§ **DIRECTIONS**: Reproduce the listing that follows so that each line matches the original exactly.

§ **INPUT**:
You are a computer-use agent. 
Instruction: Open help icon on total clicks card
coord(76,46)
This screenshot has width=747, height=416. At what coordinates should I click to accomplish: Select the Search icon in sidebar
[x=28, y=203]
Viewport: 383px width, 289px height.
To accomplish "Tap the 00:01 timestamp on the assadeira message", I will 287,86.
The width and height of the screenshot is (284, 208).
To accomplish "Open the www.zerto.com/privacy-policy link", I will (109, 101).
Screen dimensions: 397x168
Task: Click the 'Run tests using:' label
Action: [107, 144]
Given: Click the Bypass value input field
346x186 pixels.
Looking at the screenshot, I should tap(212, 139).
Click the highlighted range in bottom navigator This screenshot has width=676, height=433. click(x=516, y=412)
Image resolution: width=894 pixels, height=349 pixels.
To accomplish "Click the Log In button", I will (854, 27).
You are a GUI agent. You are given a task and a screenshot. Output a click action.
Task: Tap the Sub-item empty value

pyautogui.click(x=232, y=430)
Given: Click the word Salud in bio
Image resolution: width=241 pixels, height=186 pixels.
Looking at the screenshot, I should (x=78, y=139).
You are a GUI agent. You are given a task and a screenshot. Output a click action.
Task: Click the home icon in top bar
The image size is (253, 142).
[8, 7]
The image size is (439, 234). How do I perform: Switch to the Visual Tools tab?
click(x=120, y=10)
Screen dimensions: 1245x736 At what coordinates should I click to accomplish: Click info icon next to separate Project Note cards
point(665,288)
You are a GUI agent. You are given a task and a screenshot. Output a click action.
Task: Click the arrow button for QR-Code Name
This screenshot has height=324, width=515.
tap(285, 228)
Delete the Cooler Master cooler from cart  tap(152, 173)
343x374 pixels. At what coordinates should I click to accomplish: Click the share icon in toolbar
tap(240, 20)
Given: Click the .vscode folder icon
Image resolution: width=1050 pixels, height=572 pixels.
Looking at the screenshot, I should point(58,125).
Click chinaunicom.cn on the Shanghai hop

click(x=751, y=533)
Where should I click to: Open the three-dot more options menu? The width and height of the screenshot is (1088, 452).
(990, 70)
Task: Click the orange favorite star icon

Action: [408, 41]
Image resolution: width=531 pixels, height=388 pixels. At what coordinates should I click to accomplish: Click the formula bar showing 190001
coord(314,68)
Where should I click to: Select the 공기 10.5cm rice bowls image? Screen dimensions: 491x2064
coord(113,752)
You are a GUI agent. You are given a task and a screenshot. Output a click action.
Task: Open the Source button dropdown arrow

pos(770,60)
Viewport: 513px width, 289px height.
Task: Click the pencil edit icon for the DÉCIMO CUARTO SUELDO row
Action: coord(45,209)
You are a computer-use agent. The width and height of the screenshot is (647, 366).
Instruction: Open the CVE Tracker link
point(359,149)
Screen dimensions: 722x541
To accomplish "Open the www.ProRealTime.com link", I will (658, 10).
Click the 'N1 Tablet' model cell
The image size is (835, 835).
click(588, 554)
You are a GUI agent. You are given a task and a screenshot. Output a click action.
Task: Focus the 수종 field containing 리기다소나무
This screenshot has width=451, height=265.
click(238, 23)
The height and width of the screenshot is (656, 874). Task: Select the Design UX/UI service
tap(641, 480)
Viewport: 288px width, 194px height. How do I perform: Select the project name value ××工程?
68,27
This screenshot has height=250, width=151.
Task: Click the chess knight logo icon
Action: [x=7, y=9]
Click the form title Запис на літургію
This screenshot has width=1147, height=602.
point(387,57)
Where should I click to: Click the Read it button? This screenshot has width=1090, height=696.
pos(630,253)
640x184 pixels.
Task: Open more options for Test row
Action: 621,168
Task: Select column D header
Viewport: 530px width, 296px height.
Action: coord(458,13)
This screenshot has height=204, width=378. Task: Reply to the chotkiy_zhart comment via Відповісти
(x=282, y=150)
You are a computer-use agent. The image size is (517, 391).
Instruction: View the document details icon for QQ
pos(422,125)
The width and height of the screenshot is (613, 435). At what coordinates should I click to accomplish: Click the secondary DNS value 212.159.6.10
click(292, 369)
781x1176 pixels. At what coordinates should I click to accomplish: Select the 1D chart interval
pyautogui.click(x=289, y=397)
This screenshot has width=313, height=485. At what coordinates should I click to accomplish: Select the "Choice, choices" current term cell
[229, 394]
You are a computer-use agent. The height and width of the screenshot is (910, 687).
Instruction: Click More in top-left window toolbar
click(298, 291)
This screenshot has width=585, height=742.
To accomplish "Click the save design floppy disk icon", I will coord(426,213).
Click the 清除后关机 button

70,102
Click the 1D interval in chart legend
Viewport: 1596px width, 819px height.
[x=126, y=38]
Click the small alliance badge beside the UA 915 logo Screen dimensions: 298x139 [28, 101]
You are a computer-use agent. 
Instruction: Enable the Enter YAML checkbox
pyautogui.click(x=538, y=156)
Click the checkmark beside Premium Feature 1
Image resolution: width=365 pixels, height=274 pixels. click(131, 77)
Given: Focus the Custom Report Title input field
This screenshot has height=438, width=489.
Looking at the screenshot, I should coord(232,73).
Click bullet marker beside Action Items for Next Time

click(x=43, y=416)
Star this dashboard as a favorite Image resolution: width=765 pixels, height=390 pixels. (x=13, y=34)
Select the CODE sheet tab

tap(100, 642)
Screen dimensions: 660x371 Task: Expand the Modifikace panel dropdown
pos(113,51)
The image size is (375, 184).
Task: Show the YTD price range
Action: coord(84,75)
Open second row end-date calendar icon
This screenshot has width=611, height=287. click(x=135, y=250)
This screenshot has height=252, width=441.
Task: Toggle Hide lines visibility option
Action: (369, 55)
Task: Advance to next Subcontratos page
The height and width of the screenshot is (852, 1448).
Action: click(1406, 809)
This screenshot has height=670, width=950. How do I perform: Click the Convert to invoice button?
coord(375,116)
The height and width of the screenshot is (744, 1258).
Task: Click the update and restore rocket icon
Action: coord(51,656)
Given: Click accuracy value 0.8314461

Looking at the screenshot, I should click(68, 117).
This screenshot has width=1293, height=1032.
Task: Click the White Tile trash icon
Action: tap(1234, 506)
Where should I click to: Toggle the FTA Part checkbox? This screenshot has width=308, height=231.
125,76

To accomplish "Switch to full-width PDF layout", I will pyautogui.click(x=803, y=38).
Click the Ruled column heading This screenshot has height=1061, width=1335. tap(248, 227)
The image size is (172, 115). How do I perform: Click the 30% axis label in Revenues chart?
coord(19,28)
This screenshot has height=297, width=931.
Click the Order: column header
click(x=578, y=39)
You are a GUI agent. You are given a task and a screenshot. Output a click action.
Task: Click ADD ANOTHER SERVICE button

§ **WRITTEN RESPONSE**:
You are a computer-use agent. 
Instruction: Open help icon on total clicks card
coord(76,46)
This screenshot has width=747, height=416. At what coordinates should I click to accomplish: Select the Search icon in sidebar
[x=28, y=203]
Viewport: 383px width, 289px height.
To accomplish "Tap the 00:01 timestamp on the assadeira message", I will 287,86.
The width and height of the screenshot is (284, 208).
To accomplish "Open the www.zerto.com/privacy-policy link", I will (109, 101).
Screen dimensions: 397x168
Task: Click the 'Run tests using:' label
Action: [107, 144]
Given: Click the Bypass value input field
346x186 pixels.
Looking at the screenshot, I should tap(212, 139).
Click the highlighted range in bottom navigator This screenshot has width=676, height=433. click(x=516, y=412)
Image resolution: width=894 pixels, height=349 pixels.
To accomplish "Click the Log In button", I will (854, 27).
You are a GUI agent. You are given a task and a screenshot. Output a click action.
Task: Tap the Sub-item empty value

pyautogui.click(x=232, y=430)
Given: Click the word Salud in bio
Image resolution: width=241 pixels, height=186 pixels.
Looking at the screenshot, I should (x=78, y=139).
You are a GUI agent. You are given a task and a screenshot. Output a click action.
Task: Click the home icon in top bar
The image size is (253, 142).
[8, 7]
The image size is (439, 234). How do I perform: Switch to the Visual Tools tab?
click(x=120, y=10)
Screen dimensions: 1245x736 At what coordinates should I click to accomplish: Click info icon next to separate Project Note cards
point(665,288)
You are a GUI agent. You are given a task and a screenshot. Output a click action.
Task: Click the arrow button for QR-Code Name
This screenshot has height=324, width=515.
tap(285, 228)
Delete the Cooler Master cooler from cart  tap(152, 173)
343x374 pixels. At what coordinates should I click to accomplish: Click the share icon in toolbar
tap(240, 20)
Given: Click the .vscode folder icon
Image resolution: width=1050 pixels, height=572 pixels.
Looking at the screenshot, I should point(58,125).
Click chinaunicom.cn on the Shanghai hop

click(x=751, y=533)
Where should I click to: Open the three-dot more options menu? The width and height of the screenshot is (1088, 452).
(990, 70)
Task: Click the orange favorite star icon

Action: [408, 41]
Image resolution: width=531 pixels, height=388 pixels. At what coordinates should I click to accomplish: Click the formula bar showing 190001
coord(314,68)
Where should I click to: Select the 공기 10.5cm rice bowls image? Screen dimensions: 491x2064
coord(113,752)
You are a GUI agent. You are given a task and a screenshot. Output a click action.
Task: Open the Source button dropdown arrow

pos(770,60)
Viewport: 513px width, 289px height.
Task: Click the pencil edit icon for the DÉCIMO CUARTO SUELDO row
Action: coord(45,209)
You are a computer-use agent. The width and height of the screenshot is (647, 366).
Instruction: Open the CVE Tracker link
point(359,149)
Screen dimensions: 722x541
To accomplish "Open the www.ProRealTime.com link", I will (658, 10).
Click the 'N1 Tablet' model cell
The image size is (835, 835).
click(588, 554)
You are a GUI agent. You are given a task and a screenshot. Output a click action.
Task: Focus the 수종 field containing 리기다소나무
This screenshot has width=451, height=265.
click(238, 23)
The height and width of the screenshot is (656, 874). Task: Select the Design UX/UI service
tap(641, 480)
Viewport: 288px width, 194px height. How do I perform: Select the project name value ××工程?
68,27
This screenshot has height=250, width=151.
Task: Click the chess knight logo icon
Action: [x=7, y=9]
Click the form title Запис на літургію
This screenshot has width=1147, height=602.
point(387,57)
Where should I click to: Click the Read it button? This screenshot has width=1090, height=696.
pos(630,253)
640x184 pixels.
Task: Open more options for Test row
Action: 621,168
Task: Select column D header
Viewport: 530px width, 296px height.
Action: coord(458,13)
This screenshot has height=204, width=378. Task: Reply to the chotkiy_zhart comment via Відповісти
(x=282, y=150)
You are a computer-use agent. The image size is (517, 391).
Instruction: View the document details icon for QQ
pos(422,125)
The width and height of the screenshot is (613, 435). At what coordinates should I click to accomplish: Click the secondary DNS value 212.159.6.10
click(292, 369)
781x1176 pixels. At what coordinates should I click to accomplish: Select the 1D chart interval
pyautogui.click(x=289, y=397)
This screenshot has width=313, height=485. At what coordinates should I click to accomplish: Select the "Choice, choices" current term cell
[229, 394]
You are a computer-use agent. The height and width of the screenshot is (910, 687).
Instruction: Click More in top-left window toolbar
click(298, 291)
This screenshot has width=585, height=742.
To accomplish "Click the save design floppy disk icon", I will coord(426,213).
Click the 清除后关机 button

70,102
Click the 1D interval in chart legend
Viewport: 1596px width, 819px height.
[x=126, y=38]
Click the small alliance badge beside the UA 915 logo Screen dimensions: 298x139 [28, 101]
You are a computer-use agent. 
Instruction: Enable the Enter YAML checkbox
pyautogui.click(x=538, y=156)
Click the checkmark beside Premium Feature 1
Image resolution: width=365 pixels, height=274 pixels. click(131, 77)
Given: Focus the Custom Report Title input field
This screenshot has height=438, width=489.
Looking at the screenshot, I should coord(232,73).
Click bullet marker beside Action Items for Next Time

click(x=43, y=416)
Star this dashboard as a favorite Image resolution: width=765 pixels, height=390 pixels. (x=13, y=34)
Select the CODE sheet tab

tap(100, 642)
Screen dimensions: 660x371 Task: Expand the Modifikace panel dropdown
pos(113,51)
The image size is (375, 184).
Task: Show the YTD price range
Action: coord(84,75)
Open second row end-date calendar icon
This screenshot has width=611, height=287. click(x=135, y=250)
This screenshot has height=252, width=441.
Task: Toggle Hide lines visibility option
Action: (369, 55)
Task: Advance to next Subcontratos page
The height and width of the screenshot is (852, 1448).
Action: click(1406, 809)
This screenshot has height=670, width=950. How do I perform: Click the Convert to invoice button?
coord(375,116)
The height and width of the screenshot is (744, 1258).
Task: Click the update and restore rocket icon
Action: coord(51,656)
Given: Click accuracy value 0.8314461

Looking at the screenshot, I should click(68, 117).
This screenshot has width=1293, height=1032.
Task: Click the White Tile trash icon
Action: tap(1234, 506)
Where should I click to: Toggle the FTA Part checkbox? This screenshot has width=308, height=231.
125,76

To accomplish "Switch to full-width PDF layout", I will pyautogui.click(x=803, y=38).
Click the Ruled column heading This screenshot has height=1061, width=1335. tap(248, 227)
The image size is (172, 115). How do I perform: Click the 30% axis label in Revenues chart?
coord(19,28)
This screenshot has height=297, width=931.
Click the Order: column header
click(x=578, y=39)
You are a GUI agent. You are given a task and a screenshot. Output a click action.
Task: Click ADD ANOTHER SERVICE button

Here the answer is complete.